"I don't plan to vote ever again…and none of my family members are voting this year," says a 36-year-old resident of Georgia, who says she is not a party-line voter and shared her thoughts with CNBC Make It on condition of anonymity due to a fear of backlash. "We don't care who wins the election," because no elected politicians have helped during "these hard, dark times," she says.
"I don't feel represented by the candidates the parties in power keep offering up," says Norman, a self-described conservative millennial, writing for the online publication The Doe, which shares "anonymous narratives to promote civil discourse." "[A]nd I won't vote for a 'lesser evil,'" he says.
Deciding not to vote is not an uncommon stance in America. In recent decades, the number of eligible people who vote for president has hovered between 50% and 60%, according to Michael P. McDonald, a professor in the department of political science at the University of Florida. And non-voters can affect outcomes. In 2016, when President Donald Trump defeated former Secretary of State Hillary Clinton in the run for the White House, almost 100 million Americans did not cast a vote for president — more than the number of votes any individual candidate received.
Even in a race as fraught and divided as 2020, one where tens of millions of people have voted early and for which voter turnout could break records (including among young people), there will still likely be millions of people who opt not to vote.
Generally, people who choose not to vote fall into "several camps," says Leonie Huddy, a professor and the chair of the department of political science at Stony Brook University and an expert in the psychology of elections. Here's a look at the psychology of those who choose not to vote.
One set of non-voters are the chronically skeptical, says Christopher Federico, a professor of political science at the University of Minnesota, who has conducted research on political psychology and belief systems.
"People who are less trusting of their fellow citizens and who are less trusting of government officials to do the right thing are less likely to vote," he says. "If you believe that your fellow compatriots and government officials are all out for themselves and cannot be trusted to behave in a moral fashion, then voting is likely to be seen as useless."
There are potentially more people who don't trust the system this year than in others, too, according to Huddy.
"Voters who follow the news but think the electoral system is rigged or that voting doesn't matter and fail to show up for that reason," as a group, "may be slightly larger in 2020 because of pervasive misinformation about voter fraud," Huddy says.
According to Huddy, another group of non-voters are people who "don't like the candidates," like The Doe's Norman.
"Until and unless there is a candidate who I feel I could vote for in good conscience, I'm not voting," Norman wrote. "Voting legitimizes the government structure we have in place and demands that the voter accept the outcome, whether they like who wins the Oval Office or not.

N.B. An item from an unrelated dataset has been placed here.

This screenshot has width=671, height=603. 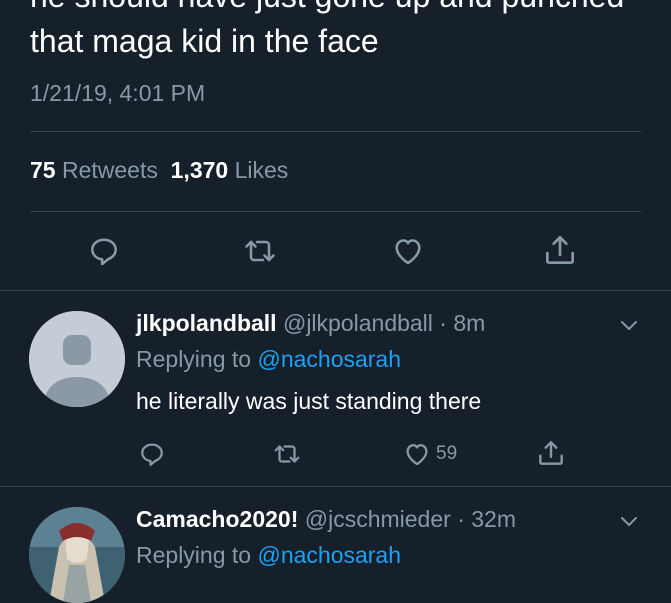 What do you see at coordinates (43, 170) in the screenshot?
I see `retweets-count: 75` at bounding box center [43, 170].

My non-vote says presidential candidates and government officials aren't quite up to snuff. Do better. Be better. And if someone better steps up to the plate, I'll be first in line to cast my ballot," he says.
This can be considered "principled abstention," says Federico.
Still other people choose not to vote because news and politics is not of interest to them.
"Some people find politics conflictual, difficult to understand, or are preoccupied with other aspects of their lives," says Huddy.
Young people often fall into this category, says Huddy, because they "follow news less closely and are more likely than older Americans to get their news from social media. They do not feel especially well-informed about political candidates and think that the act of voting is more difficult than do older Americans."
For some, political affiliation or interest is not part of their self expression, says Federico.
When measuring someone's propensity to vote, it "matters whether a person is interested in politics or sees politics as something central to their sense of self," he says.
There are "lots of things we can care more or less about: music, baseball, abstract art, and so on," Federico says. "Some people care about politics this way, and tend to care what's going on in the political world even if an election isn't coming up. Others do not. All other things being equal, people who are less interested in politics — or who do not see their political beliefs as central to their identity — are less likely to vote."
Extroverts and people who are more open to new experiences are more likely to vote, Federico says, and conversely, people who are "relatively close-minded and don't like new things" and those "who are less outgoing and assertive" are less likely to vote.
While there can be a lot that goes into a person's decision to vote or not, the fact that millions of people vote at all is a wonder, says Jay Van Bavel, an associate professor in New York University's Department of Psychology, whose research focuses on things like moral values and political beliefs affect the brain and behavior.
"In many ways, it's remarkable that people will stand in line for hours to do something that might have little impact on their personal lives. Economists have argued that voting is irrational because one vote almost never swings an election," Van Bavel says.
The collective willingness to participate in democracy is on some level, an act of selflessness, he says.
"There is some evidence that people vote for altruistic reasons — so it's not a stretch to argue that a failure to vote is callous, assuming that person has easy access to voting and is not suffering from vote suppression," Van Bavel says.